## Text segment

=-=-=-=-=

Divergent LLM Adoption and Heterogeneous Convergence Paths in Research Writing
Cong William Lin, Wu Zhu
TL;DR
The paper addresses how Large Language Models (LLMs) influence scientific writing, with a focus on adoption heterogeneity and writing convergence. It constructs a large-scale arXiv-based dataset (2021–2023) and trains 48 discipline- and prompt-specific classifiers to detect GPT-revised abstracts, enabling analysis of adoption timing, prompts, and demographics. Key findings show substantial cross-disciplinary and demographic disparities in GPT usage, a rapid post-ChatGPT rise in adoption, and improvements in clarity, conciseness, and formality—while also pushing writing toward senior-author norms and fostering convergence across groups. The work has practical implications for equity and diversity in scholarly communication, highlighting the importance of prompt design and the potential trade-off between quality gains and homogenization of writing styles.

=-=-=-=-=

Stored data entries
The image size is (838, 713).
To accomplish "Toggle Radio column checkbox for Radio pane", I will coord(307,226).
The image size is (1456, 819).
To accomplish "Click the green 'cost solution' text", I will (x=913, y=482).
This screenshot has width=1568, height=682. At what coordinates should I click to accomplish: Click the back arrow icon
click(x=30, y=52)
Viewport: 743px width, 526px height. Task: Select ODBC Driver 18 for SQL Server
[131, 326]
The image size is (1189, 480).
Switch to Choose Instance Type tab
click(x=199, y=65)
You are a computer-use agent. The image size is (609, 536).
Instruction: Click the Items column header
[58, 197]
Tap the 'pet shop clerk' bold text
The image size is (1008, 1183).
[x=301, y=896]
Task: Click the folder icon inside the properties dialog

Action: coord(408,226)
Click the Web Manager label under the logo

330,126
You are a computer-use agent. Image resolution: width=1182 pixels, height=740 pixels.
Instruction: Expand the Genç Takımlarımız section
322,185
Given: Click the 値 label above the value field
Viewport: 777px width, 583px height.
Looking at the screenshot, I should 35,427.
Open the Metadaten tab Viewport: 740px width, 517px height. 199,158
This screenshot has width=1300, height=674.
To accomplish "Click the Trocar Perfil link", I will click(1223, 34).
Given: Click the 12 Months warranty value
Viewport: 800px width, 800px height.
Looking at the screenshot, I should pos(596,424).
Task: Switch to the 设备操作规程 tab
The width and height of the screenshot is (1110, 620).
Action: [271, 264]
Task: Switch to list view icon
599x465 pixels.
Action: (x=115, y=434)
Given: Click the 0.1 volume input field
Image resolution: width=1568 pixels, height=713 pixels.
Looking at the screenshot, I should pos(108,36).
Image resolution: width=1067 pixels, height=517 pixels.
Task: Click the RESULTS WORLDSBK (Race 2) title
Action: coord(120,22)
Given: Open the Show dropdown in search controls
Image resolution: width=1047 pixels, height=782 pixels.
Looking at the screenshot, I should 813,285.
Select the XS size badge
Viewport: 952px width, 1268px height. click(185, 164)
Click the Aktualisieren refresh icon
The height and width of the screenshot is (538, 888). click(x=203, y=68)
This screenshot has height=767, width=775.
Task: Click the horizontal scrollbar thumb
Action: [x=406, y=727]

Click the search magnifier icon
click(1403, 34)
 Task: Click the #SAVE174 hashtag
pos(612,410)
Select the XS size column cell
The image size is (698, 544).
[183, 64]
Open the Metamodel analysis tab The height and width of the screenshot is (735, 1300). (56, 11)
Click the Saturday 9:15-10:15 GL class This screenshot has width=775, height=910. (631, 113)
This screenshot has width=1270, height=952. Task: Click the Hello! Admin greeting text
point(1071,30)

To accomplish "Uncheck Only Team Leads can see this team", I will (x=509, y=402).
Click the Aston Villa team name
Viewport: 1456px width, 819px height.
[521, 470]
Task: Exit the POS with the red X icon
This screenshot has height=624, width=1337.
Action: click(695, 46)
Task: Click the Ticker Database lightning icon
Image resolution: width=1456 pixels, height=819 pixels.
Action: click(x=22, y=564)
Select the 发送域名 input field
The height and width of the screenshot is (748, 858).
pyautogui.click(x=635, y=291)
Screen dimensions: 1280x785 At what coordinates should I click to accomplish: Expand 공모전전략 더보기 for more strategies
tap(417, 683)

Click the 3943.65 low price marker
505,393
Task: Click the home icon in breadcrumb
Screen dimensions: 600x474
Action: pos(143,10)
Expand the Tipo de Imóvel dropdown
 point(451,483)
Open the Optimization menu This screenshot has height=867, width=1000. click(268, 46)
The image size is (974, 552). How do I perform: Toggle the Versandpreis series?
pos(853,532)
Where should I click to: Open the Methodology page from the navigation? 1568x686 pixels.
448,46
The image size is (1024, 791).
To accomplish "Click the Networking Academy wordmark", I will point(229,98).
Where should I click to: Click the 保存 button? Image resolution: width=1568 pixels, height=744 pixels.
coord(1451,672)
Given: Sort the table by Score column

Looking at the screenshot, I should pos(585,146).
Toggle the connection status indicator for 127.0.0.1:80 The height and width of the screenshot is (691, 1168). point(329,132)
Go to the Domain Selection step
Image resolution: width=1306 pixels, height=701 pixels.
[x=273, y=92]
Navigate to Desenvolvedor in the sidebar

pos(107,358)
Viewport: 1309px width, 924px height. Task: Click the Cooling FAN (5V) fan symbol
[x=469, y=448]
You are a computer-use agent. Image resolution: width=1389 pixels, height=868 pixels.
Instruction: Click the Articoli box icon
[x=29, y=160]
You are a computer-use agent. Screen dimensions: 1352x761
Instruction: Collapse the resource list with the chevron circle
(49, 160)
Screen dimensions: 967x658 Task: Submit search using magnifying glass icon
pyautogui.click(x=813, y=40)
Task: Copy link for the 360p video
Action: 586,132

=-=-=-=-=

## Assigned task A
According to the paper summary, how many classifiers were trained to detect GPT-revised abstracts?
## Assigned task B
Say whether each statement agrees with the paper summary, and support each answer with the deciding words from it. (i) The dataset draws on arXiv papers from 2021 through 2023. (ii) GPT adoption fell after ChatGPT was released. (iii) GPT usage moves writing toward the norms of junior authors.
## Assigned task C
Continue the paper summary on LLM adoption in research writing, starting after its last sentence.

## Response area A
48 discipline- and prompt-specific classifiers.

## Response area B
(i) Yes: "a large-scale arXiv-based dataset (2021–2023)"
(ii) No: "a rapid post-ChatGPT rise in adoption"
(iii) No: "pushing writing toward senior-author norms"

## Response area C
Abstract
Large Language Models (LLMs), such as ChatGPT, are reshaping content creation and academic writing. This study investigates the impact of AI-assisted generative revisions on research manuscripts, focusing on heterogeneous adoption patterns and their influence on writing convergence. Leveraging a dataset of over 627,000 academic papers from arXiv, we develop a novel classification framework by fine-tuning prompt- and discipline-specific large language models to detect the style of ChatGPT-revised texts. Our findings reveal substantial disparities in LLM adoption across academic disciplines, gender, native language status, and career stage, alongside a rapid evolution in scholarly writing styles. Moreover, LLM usage enhances clarity, conciseness, and adherence to formal writing conventions, with improvements varying by revision type. Finally, a difference-in-differences analysis shows that while LLMs drive convergence in academic writing, early adopters, male researchers, non-native speakers, and junior scholars exhibit the most pronounced stylistic shifts, aligning their writing more closely with that of established researchers.